Ladri di carburante, il furto di gasolio nei camion in aumento in Italia
Furti di gasolio in aumento in Italia, il ceo di un’azienda di trasporti denuncia colpi su camion in sosta.

Un ceo di un’azienda di trasporti con sede in Piemonte ha denunciato un aumento dei furti di gasolio in tutta Italia, con colpi che coinvolgono camion parcheggiati in aree non custodite. L’emergenza, legata ai prezzi del carburante, ha visto un incremento significativo negli ultimi mesi, con episodi registrati in diverse regioni. L’autore delle dichiarazioni ha sottolineato come i ladri agiscano con sistemi organizzati, utilizzando strumenti specifici per aprire i serbatoi senza danni. Il fenomeno, che si accompagna al contrabbando di gasolio, ha portato a un aumento dei costi per gli autotrasportatori, che si trovano allo stremo.
Metodi e strumenti utilizzati dai ladri
I furti di carburante si verificano spesso quando i camion sono fermi in aree di sosta non video sorvegliate, come quelle vicino agli autogrill o alle stazioni di servizio. I criminali, spesso ben organizzati, utilizzano camion e furgoni con serbatoi, pompe e strumenti specifici per aprire i serbatoi senza provocare danni. Secondo il ceo, i ladri hanno chiavi universali e strumenti adatti a effettuare il furto in pochi minuti. Questi colpi, che si verificano giorno e notte, si accompagnano a un fenomeno di contrabbando di gasolio che entra illegalmente nel territorio nazionale.
Impatto economico e risposte istituzionali
Il furto di gasolio ha un impatto significativo sull’economia del settore trasporti, con costi aggiuntivi per gli autotrasportatori. Secondo le dichiarazioni, il gasolio rubato o di contrabbando viene rivenduto a prezzi inferiori, con un margine di 30-40 centesimi al litro. L’Agenzia delle Dogane e la Finanza stanno conducendo indagini per smascherare le reti di distribuzione illegale, che si estendono in diversi Paesi europei, tra cui la Slovenia, la Germania e il Nord Africa. Gli investigatori cercano di sequestrare depositi occulti, dove il carburante rubato viene nascosto e rivenduto.
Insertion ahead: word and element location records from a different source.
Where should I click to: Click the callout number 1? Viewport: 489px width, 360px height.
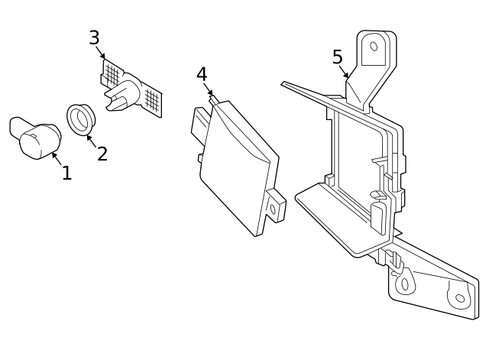[66, 174]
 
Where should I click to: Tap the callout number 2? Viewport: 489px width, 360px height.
[102, 154]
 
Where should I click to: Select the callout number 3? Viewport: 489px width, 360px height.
[94, 38]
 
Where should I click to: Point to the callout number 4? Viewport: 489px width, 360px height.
[202, 75]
Il ceo ha anche sottolineato come i prezzi del carburante siano un fattore chiave nel determinare l’incremento dei furti. Quando i prezzi salgono, il contrabbando e i furti aumentano, mentre quando i prezzi si stabilizzano, il fenomeno si riduce. Inoltre, il ceo ha evidenziato che alcuni autisti potrebbero essere coinvolti in operazioni di spionaggio, agendo come basisti per le organizzazioni criminali. Per contrastare il fenomeno, è necessario migliorare la sorveglianza, soprattutto in aree non protette, e utilizzare sistemi antifurto efficaci, come tappi con chiavi particolari. Le autorità stanno cercando di rispondere a questa emergenza, ma il problema persiste. I furti di carburante rappresentano un problema crescente, che coinvolge non solo il settore trasporti, ma anche la sicurezza pubblica e l’economia nazionale. La situazione richiede una collaborazione tra le forze dell’ordine, le aziende e i trasportatori per trovare soluzioni a lungo termine.
La rete di distribuzione illegale è estesa in diversi Paesi europei.
Il contrabbando di gasolio entra illegalmente nel territorio nazionale.